Text:
◆ ◆ ◆ ◆ ◆

Now, just because one likes the finer things in life, they do not automatically elevate a person to the status of a gourmet. Najib and his wife (if Shafie were here, he would assert that Najib is being publicly tried in a homily) could be fine illustrations of how one can appreciate the finer things in life and yet be gourmands. Many may not see it this way but like over-eating, one can also accumulate to death.

Today Jesus continues to invite his Jewish listeners to a discerning recognition for what is truly the food for heaven. Sadly, their response was biblically predictable. How? Like their ancestors, they started murmuring—a reaction which betrays not an absence of refinement but rather of a lack of trust.

Why would Jesus want to introduce the people to this fine form of food? St Thomas in the commentary on Book IV of the Sentences gives us the perfect clue. He says, “Material food first changes into the one who eats it, and then, as a consequence, restores to him lost strength and increases his vitality. Spiritual food, on the other hand, changes the person who eats it into itself. Thus the effect proper to this Sacrament is the conversion of a man into Christ, so that he may no longer live, but Christ lives in him; consequently, it has the double effect of restoring the spiritual strength he had lost by his sins and defects, and of increasing the strength of his virtues”. St. Thomas, Commentary on Book IV of the Sentences, d. 12, q. 2, a. 11.

In short, we become what we eat. Stand next to a man who consumes all the floating bulbs of garlic in your pot of Bak Kut Teh and the following morning you will be standing next to a garlic garden. They say that food is cheap in the USA—usually the bad ones are—and thus you have lots of obese people because they resemble the greasy burgers and fries they consume.

◆ ◆ ◆ ◆ ◆

Recorded data:
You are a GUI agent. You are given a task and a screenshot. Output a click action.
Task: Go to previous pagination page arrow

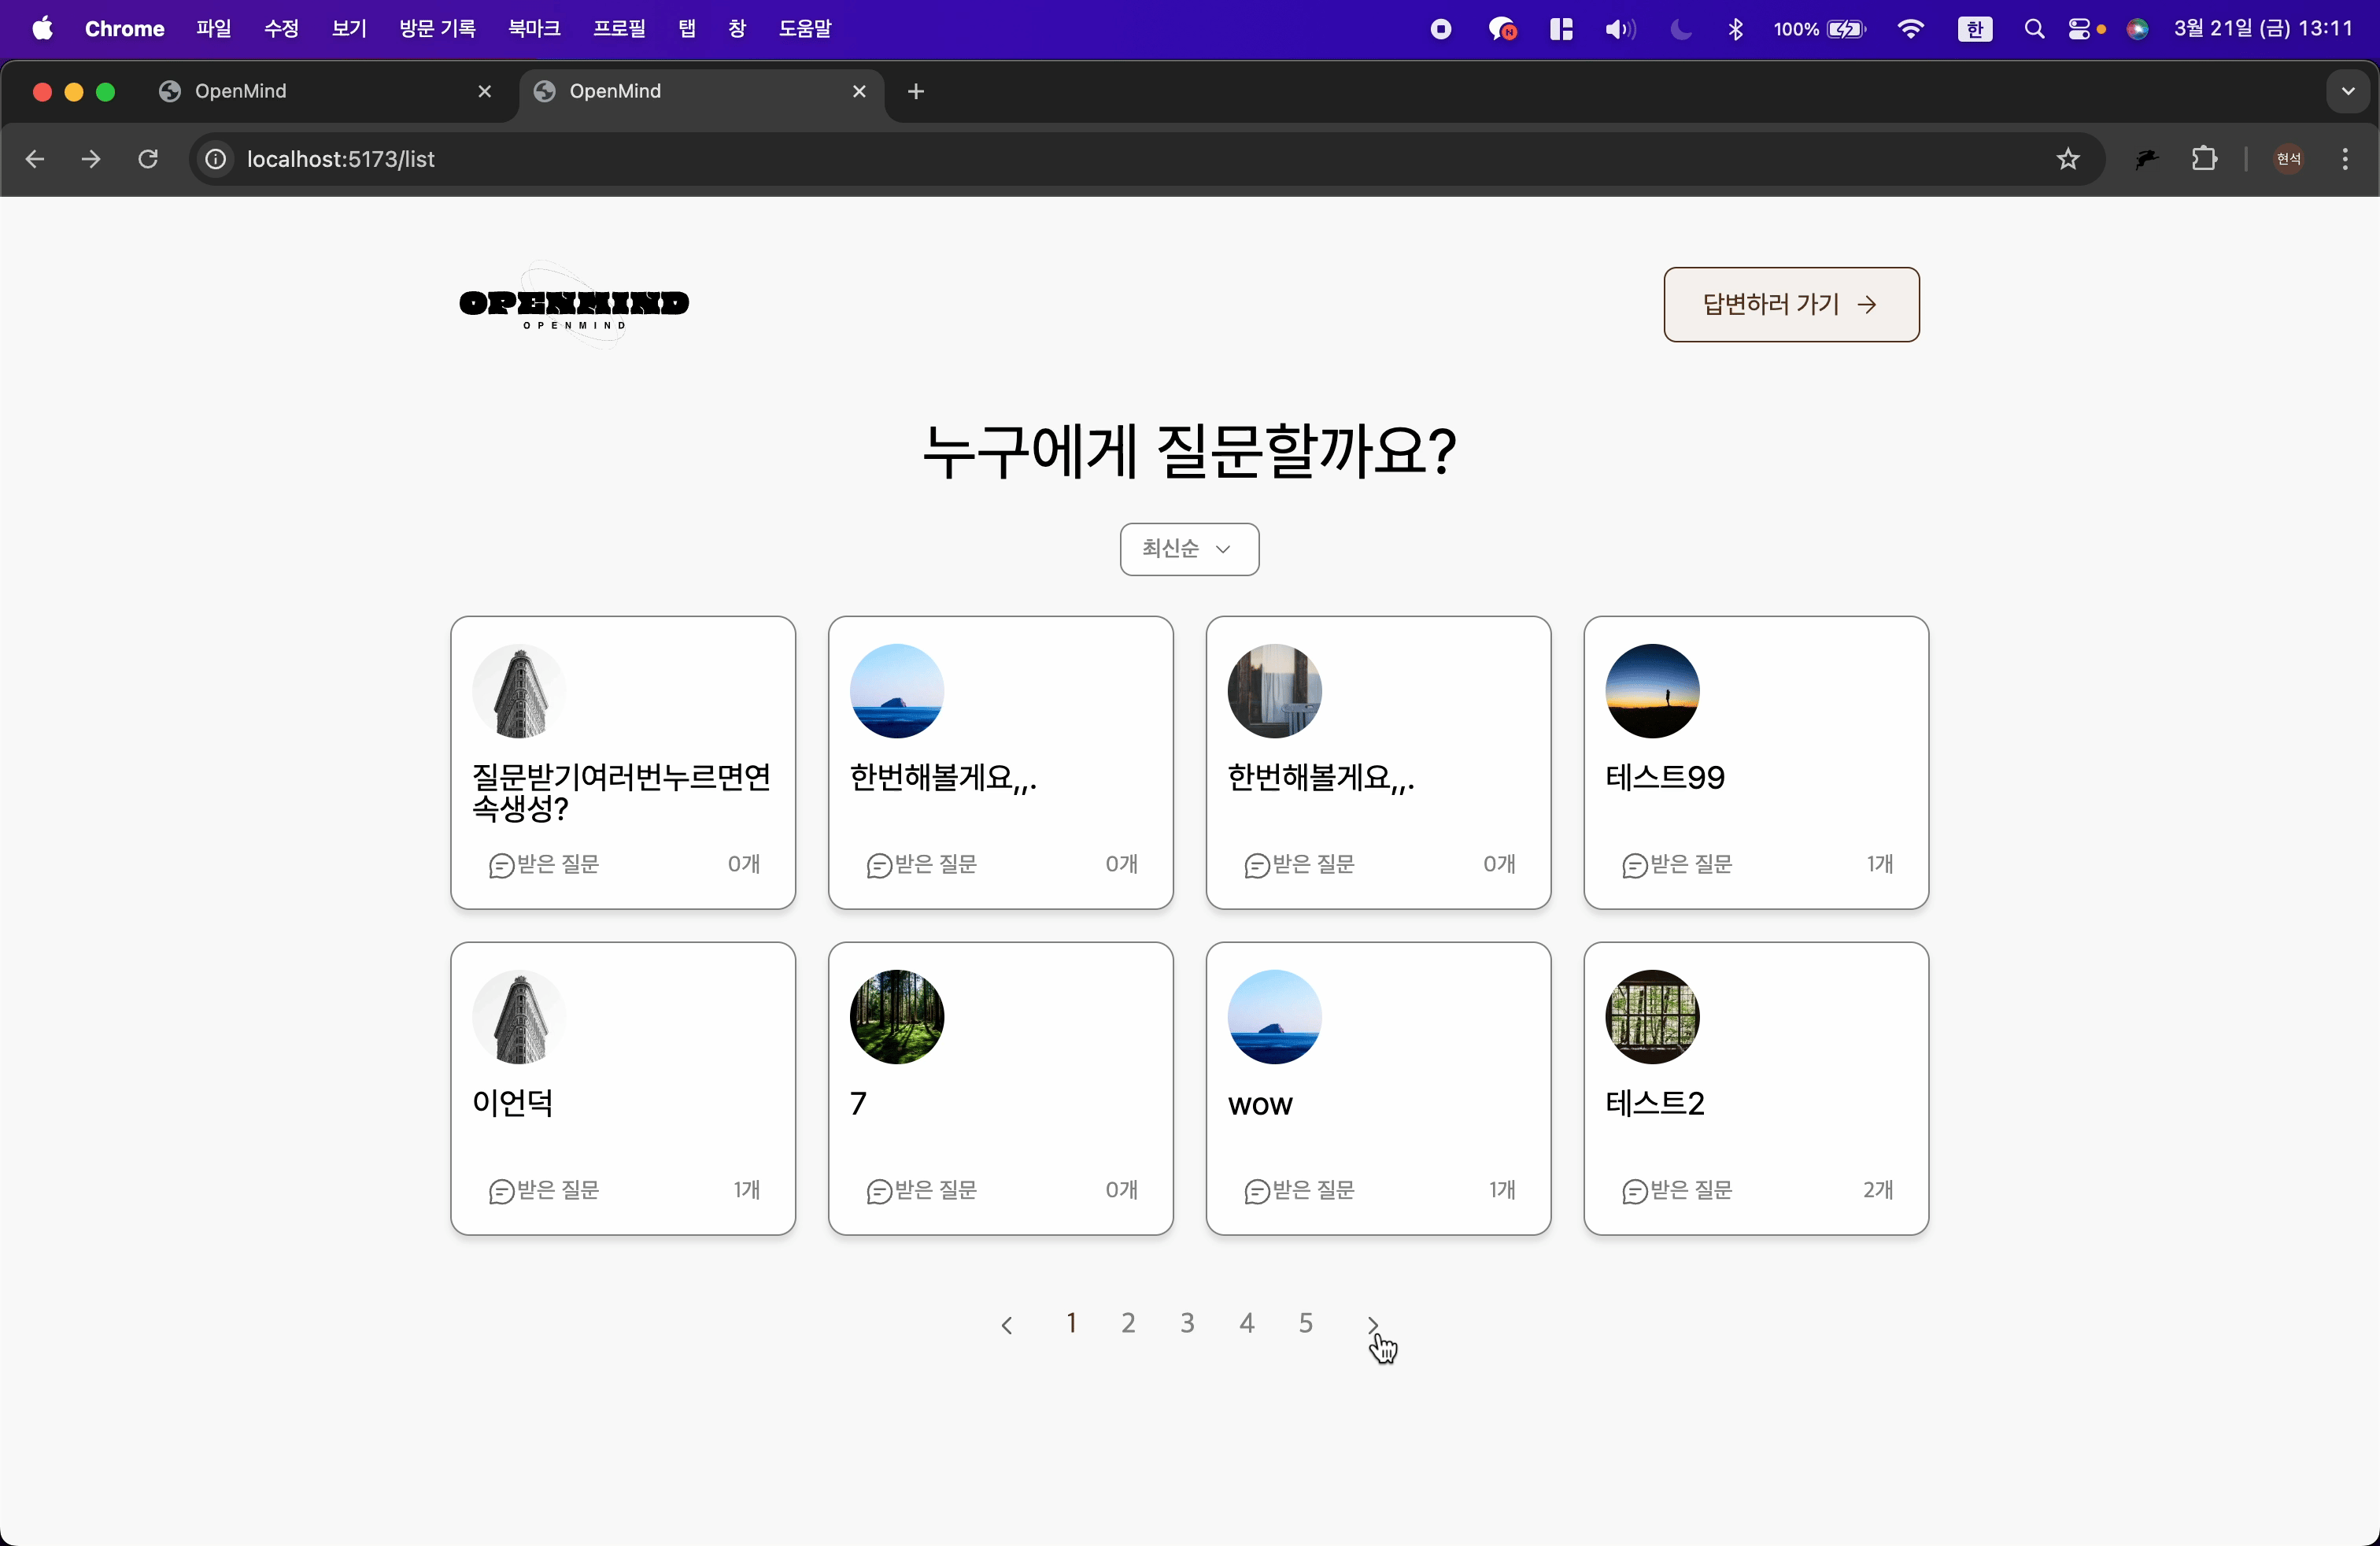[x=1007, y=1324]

◆ ◆ ◆ ◆ ◆

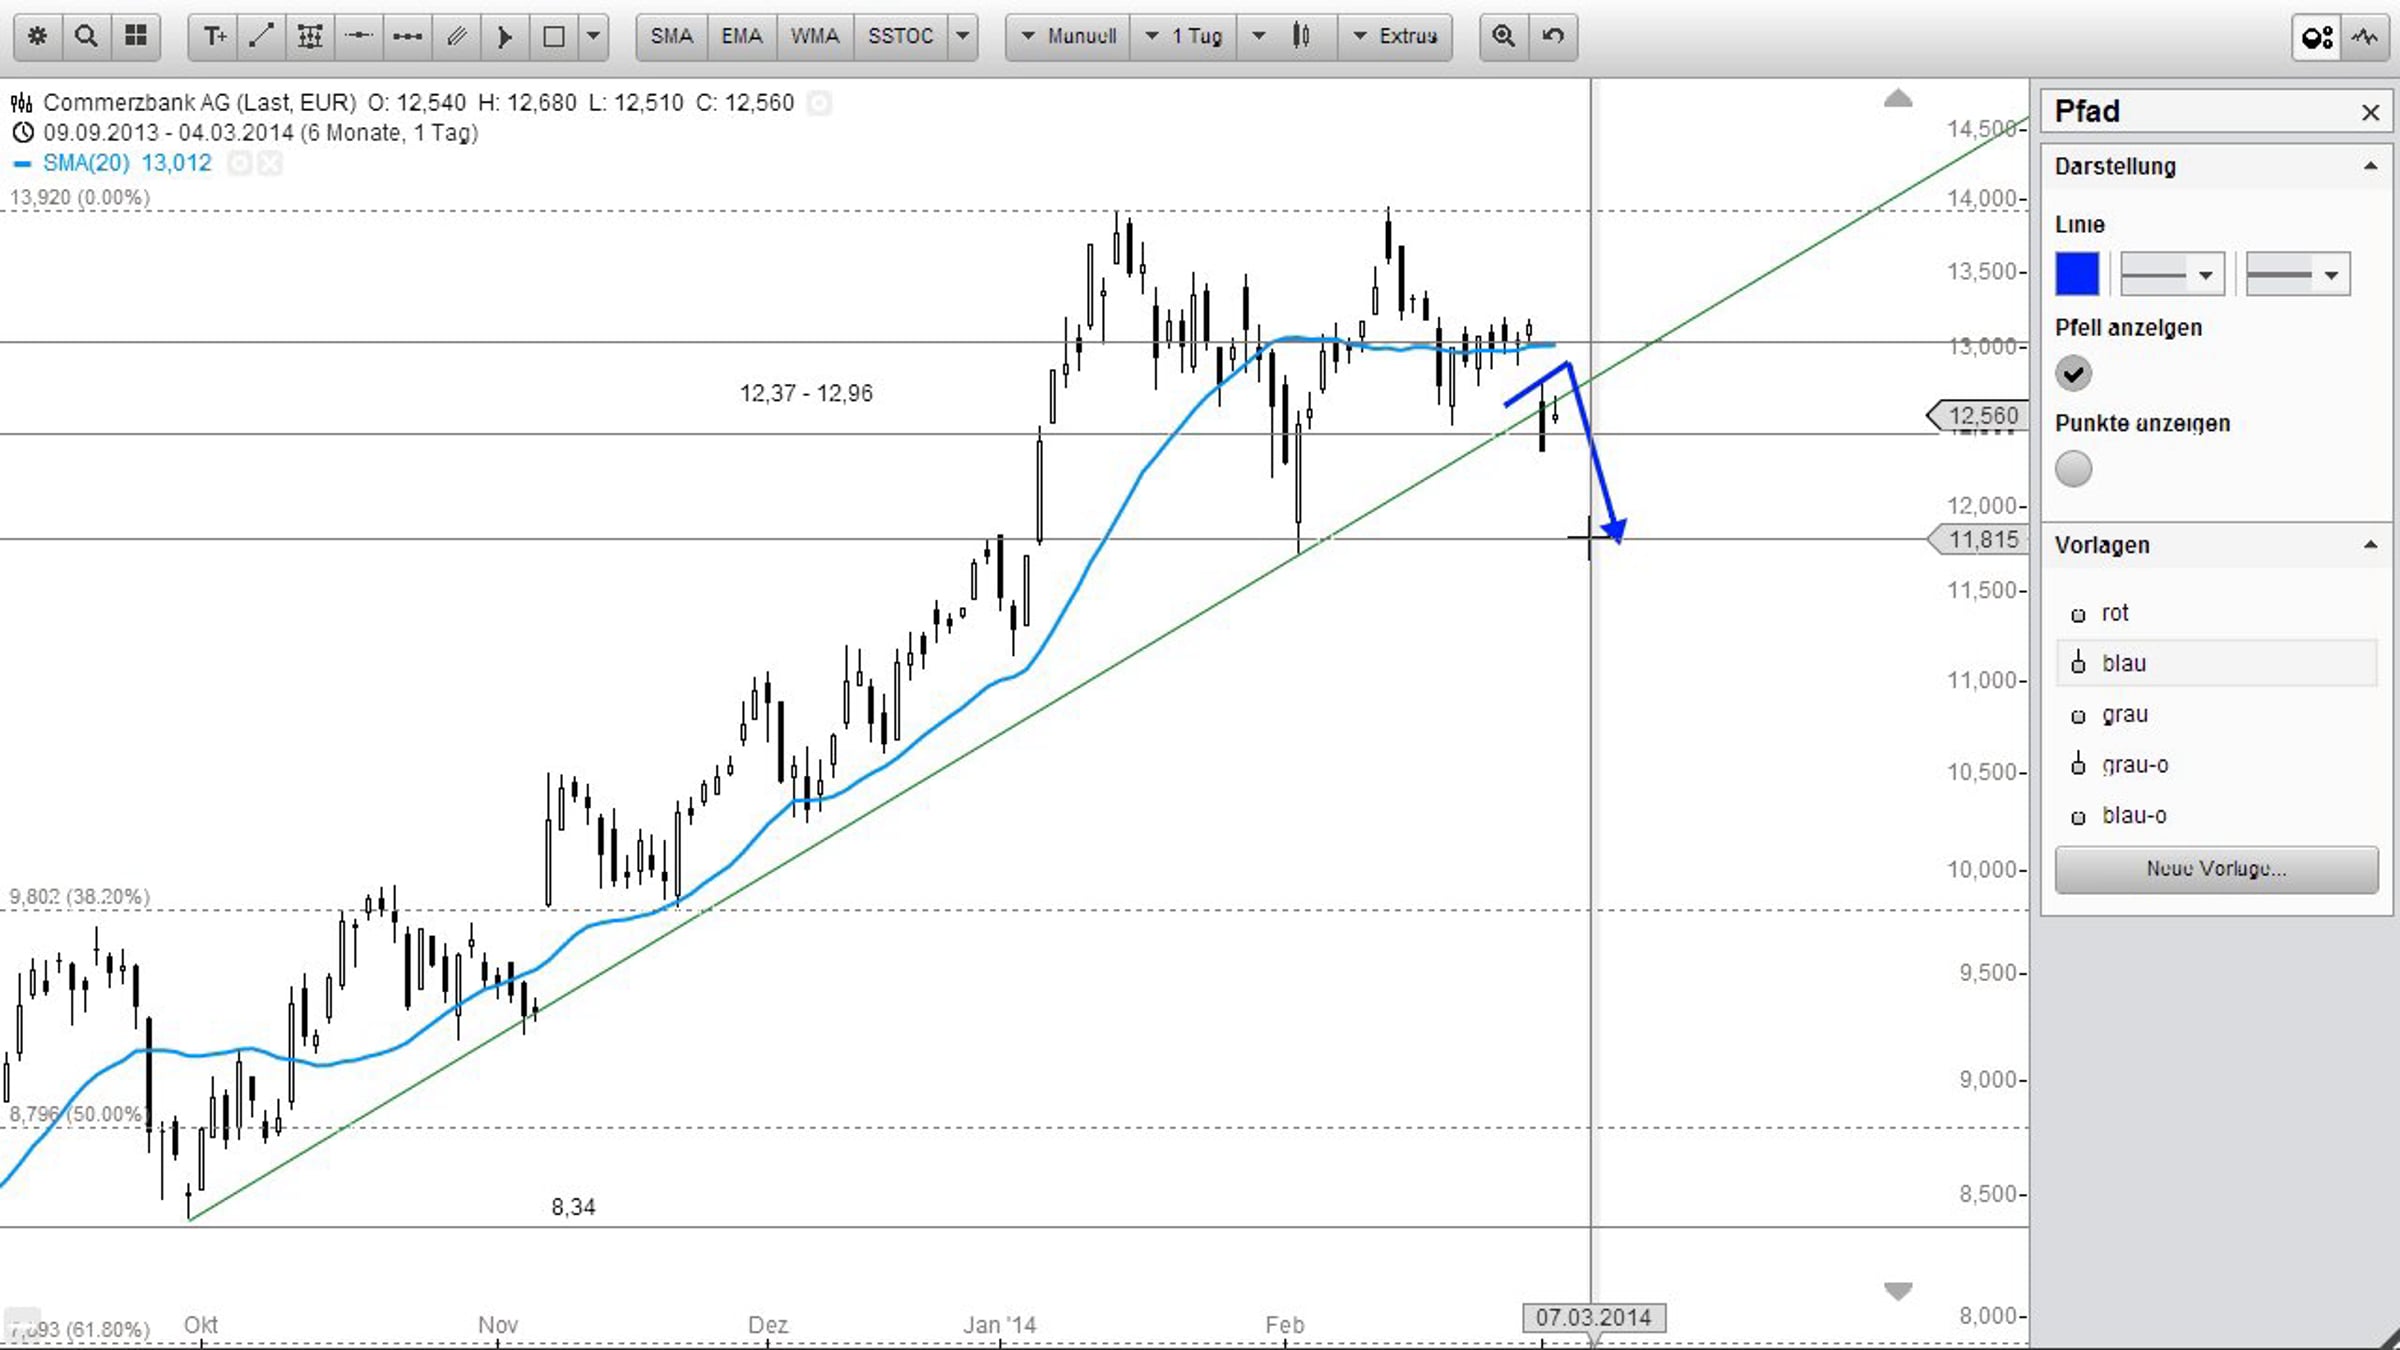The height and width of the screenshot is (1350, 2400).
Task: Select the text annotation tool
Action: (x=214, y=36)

◆ ◆ ◆ ◆ ◆

Required action 1:
Decide whether each statement below agrees with the homily. For each, answer yes or no and quote the words of the homily that decide it.
(a) Jesus's listeners responded to his invitation by murmuring.
(b) The passage on material and spiritual food comes from St Thomas's commentary on Book II of the Sentences.
(c) Appreciating the finer things in life automatically makes a person a gourmet.
Required action 2:
According to the homily, what does spiritual food do to the person who eats it?
Required action 3:
Shorten the paragraph of the homily that begins "In short, we become what we eat," and keep its main facts.

Exercise response 1:
(a) Yes: "they started murmuring"
(b) No: "Commentary on Book IV of the Sentences"
(c) No: "they do not automatically elevate a person to the status of a gourmet"

Exercise response 2:
It changes the person who eats it into itself.

Exercise response 3:
We become what we eat. If a man eats all the garlic bulbs in a pot of Bak Kut Teh, standing next to him the following morning is like standing next to a garlic garden. Food, usually the bad kind, is said to be cheap in the USA. As a result, many people there are obese and resemble the greasy burgers and fries they eat.